Two other items are worth noting. One is the Administration’s and Democratic Congressional “leaders'” enhanced assault on private insurers and premium increases. Any objective analysis shows that these increases are largely caused by providers’ price hikes, but politically it is easier to villainize the insurers. It is hard not to suspect that the Administration and its allies don’t really care what happens to the private insurers, they would just as soon see them go away. It is possible they are attempting to intentionally cause that by making them unprofitable, through having to ensure individuals and groups at government controlled rates which do not adequately cover the undoubtedly continually rising provider prices. Private insurers would then either go bankrupt or stop issuing coverage and the people who want more and more public coverage would declare that the private market didn’t work and we need a public option or single payer, which is what they wanted all along. There can be little question at this point that this is the real aim of the Administration’s treatment of private insurers–put them out of business.

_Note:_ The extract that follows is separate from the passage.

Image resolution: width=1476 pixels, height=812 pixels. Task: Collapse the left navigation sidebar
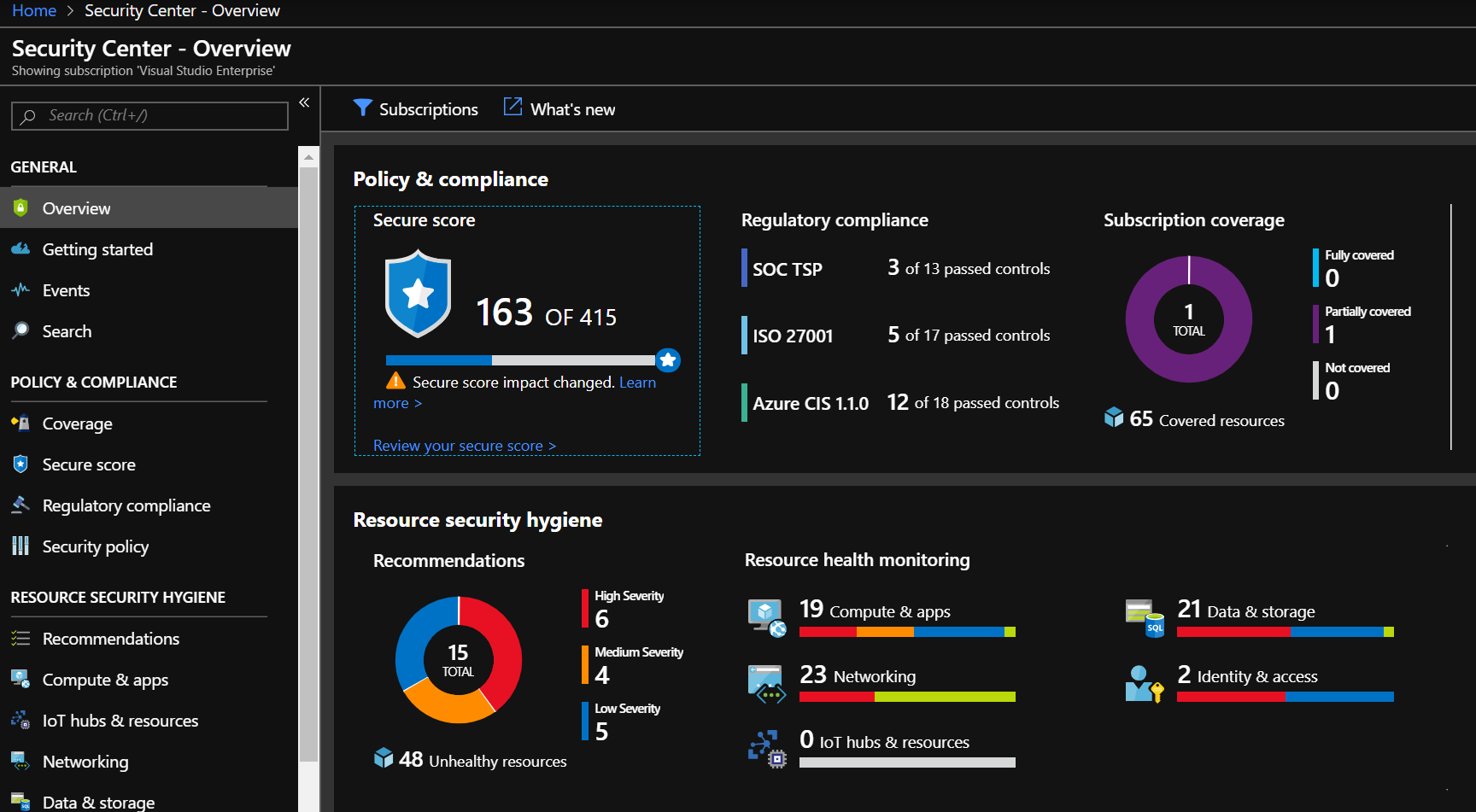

Although providers may be thankful that policymakers continue to ignore research conclusively demonstrating that they are the source of our cost problem, that thankfulness won’t last long. Massachusetts may be an instructive first wave. As spending has continued to grow rapidly in that state in the wake of its “reform”, suggestions are being advanced that not only insurance premiums, but provider pricing as well, need to be controlled. Historically, the only way public payers like Medicare and Medicaid have attempted “cost control” is by fixing provider prices by fiat. More of the same is in store for providers. Its going to be ugly, as government attempts to address fundamental economic problems almost always are. Distortions and unintended consequences galore will create more patient and provider dissatisfaction, less choice and probably worse quality. Regulation only works when its purpose and effect is to enhance the functioning of private market decisions, not supplant them. That’s not what we are getting in the current health reform bill.